TRABAJO SOLICITADO. ¿Puedes copiar íntegro y sin cambios el fragmento sobre Darwin que aparece a continuación?

FRAGMENTO DEL DOCUMENTO.
_____

Charles Darwin nos legó una idea fundamental para comprender la historia de la vida en la Tierra y reflexionar sobre nuestra existencia. Por su obra, sabemos que las formas vivas no han permanecido estáticas en el tiempo, cambiando de modos distintos y a velocidades muy disímiles; tanto que algunas perduran por cientos de millones de años con apenas algunas modificaciones. Pero lo más significativo es que este desarrollo marcado por la supervivencia y la extinción no está signado por ninguna finalidad ni por el más sutil y evanescente sentido. No es una línea de progreso, no conlleva un aumento de la complejidad, no implica un incremento de la diversidad ni de la eficacia. Los testimonios pasados de la vida en la Tierra indican que el proceso evolutivo no se dirige a ningún punto en particular. De hecho, los seres humanos somos un accidente de una azarosa historia. Por mucho que con el género Homo haya emergido una propiedad que podemos llamar conciencia, al menos en un grado único en el mundo animal, ello no significa superioridad alguna, ni orientación ni dirección o tendencia en el devenir de la vida sobre el planeta. Esta es la gran revolución intelectual que es difícil de aprehender y comprender, porque nos desespera la concepción de un universo sin sentido alguno.

_____

DATOS ALMACENADOS.
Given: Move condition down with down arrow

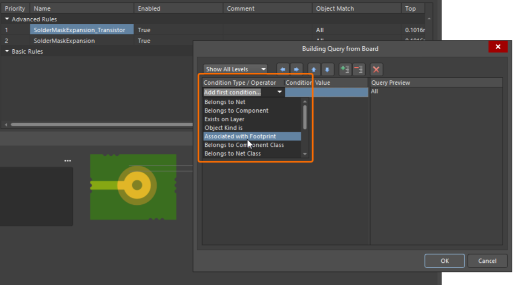Looking at the screenshot, I should [x=327, y=70].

_____

SOLUCIÓN DESARROLLADA.
Charles Darwin nos legó una idea fundamental para comprender la historia de la vida en la Tierra y reflexionar sobre nuestra existencia. Por su obra, sabemos que las formas vivas no han permanecido estáticas en el tiempo, cambiando de modos distintos y a velocidades muy disímiles; tanto que algunas perduran por cientos de millones de años con apenas algunas modificaciones. Pero lo más significativo es que este desarrollo marcado por la supervivencia y la extinción no está signado por ninguna finalidad ni por el más sutil y evanescente sentido. No es una línea de progreso, no conlleva un aumento de la complejidad, no implica un incremento de la diversidad ni de la eficacia. Los testimonios pasados de la vida en la Tierra indican que el proceso evolutivo no se dirige a ningún punto en particular. De hecho, los seres humanos somos un accidente de una azarosa historia. Por mucho que con el género Homo haya emergido una propiedad que podemos llamar conciencia, al menos en un grado único en el mundo animal, ello no significa superioridad alguna, ni orientación ni dirección o tendencia en el devenir de la vida sobre el planeta. Esta es la gran revolución intelectual que es difícil de aprehender y comprender, porque nos desespera la concepción de un universo sin sentido alguno.